En osant dire tout haut ce que beaucoup pensent tout bas, Mathieu lève un tabou : oui, même dans l’amour le plus sincère, il y a des limites. Et il n’a pas peur de les avouer. Ce coup de fatigue passager n’est pas un renoncement : c’est un appel à la bienveillance envers soi-même, que beaucoup de parents, mères ou pères, devraient entendre sans culpabilité.
Un message de vérité qui résonne

« Je crois que c’est important de le reconnaître » : cette phrase, simple mais puissante, marque le cœur de ses abonnés. Car elle fait du bien. Dans un monde où les réseaux sociaux n’exposent que des parents toujours rayonnants et des enfants toujours souriants, ce genre de témoignage fait l’effet d’une bouffée d’air. Il rappelle que l’on peut aimer profondément… tout en se sentant dépassé.
Mathieu ajoute : “Déjà rien qu’en vous l’écrivant, je ressens un mieux-être.” Cette lucidité, cette vulnérabilité assumée, font de lui une voix rare et précieuse sur les réseaux. À travers ses mots, il tend la main à d’autres pères qui, trop souvent, n’osent pas verbaliser leurs difficultés. Un acte de courage aussi intime que politique.

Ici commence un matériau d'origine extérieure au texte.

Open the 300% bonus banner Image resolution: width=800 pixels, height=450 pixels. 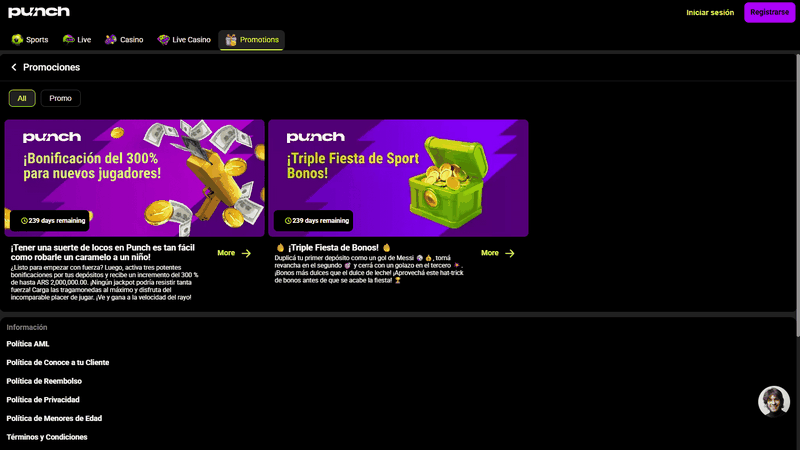(x=134, y=177)
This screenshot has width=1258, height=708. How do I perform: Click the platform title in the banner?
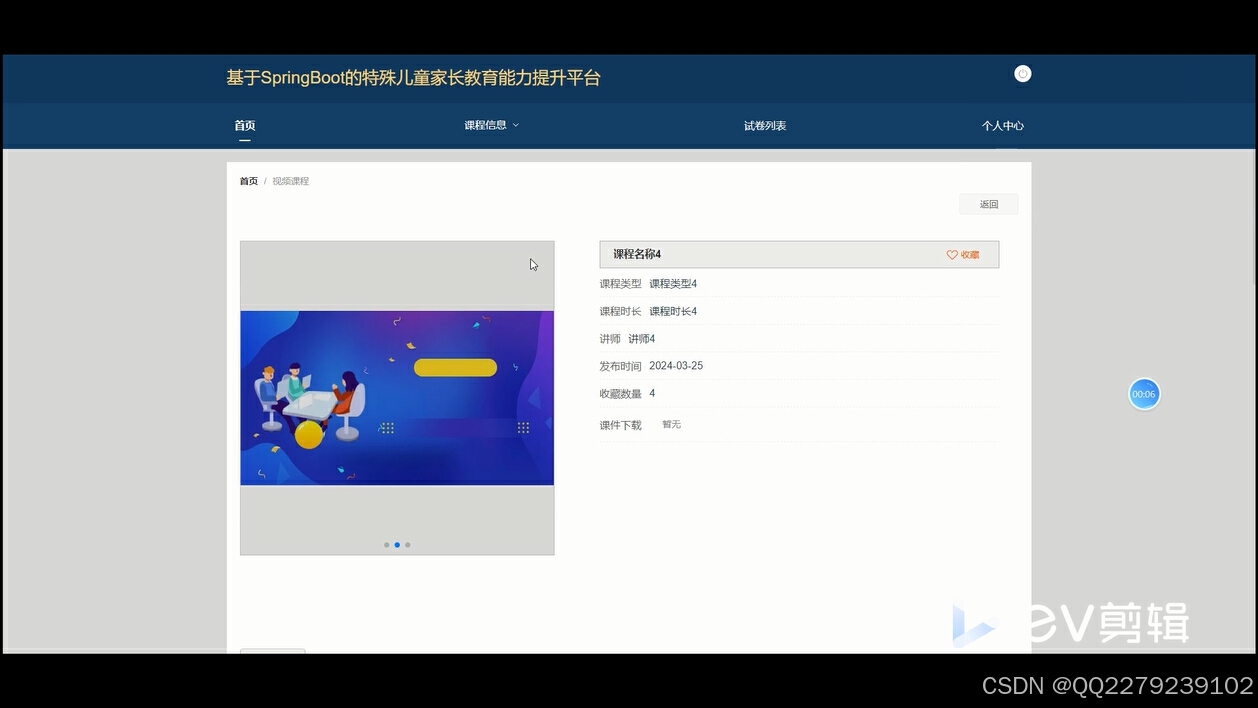[412, 77]
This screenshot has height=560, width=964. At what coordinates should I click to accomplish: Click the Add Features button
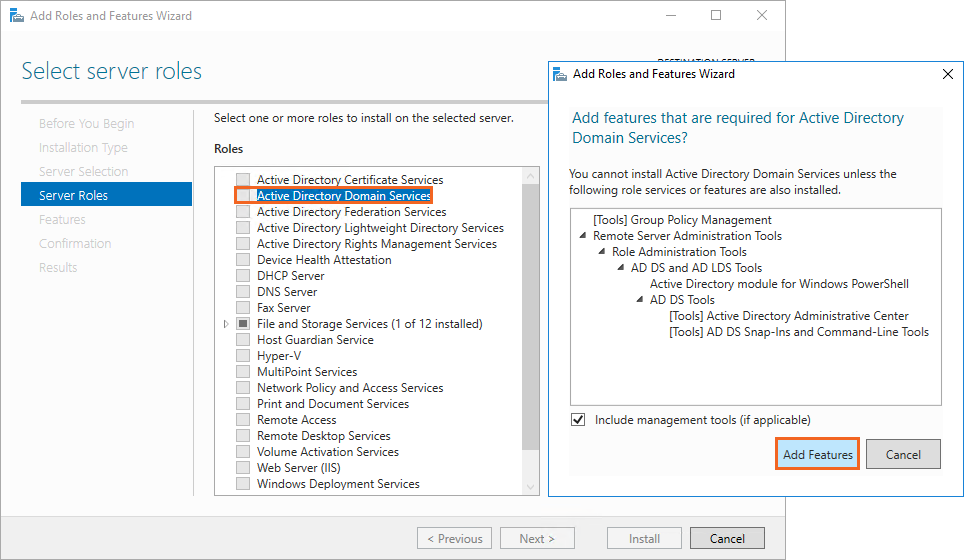tap(817, 454)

Des instants de lumière malgré la fatigue

Mais au-delà des moments de doute, Mathieu célèbre aussi les instants de bonheur, ceux qui font tout oublier. Deux jours avant sa publication bouleversante, il partageait une vidéo d’Ezio en train d’improviser une danse en l’imitant. « Il me regarde du coin de l’œil… je fonds », écrit-il, ému par cette tendresse pure qui compense toutes les nuits courtes et les crises de fatigue.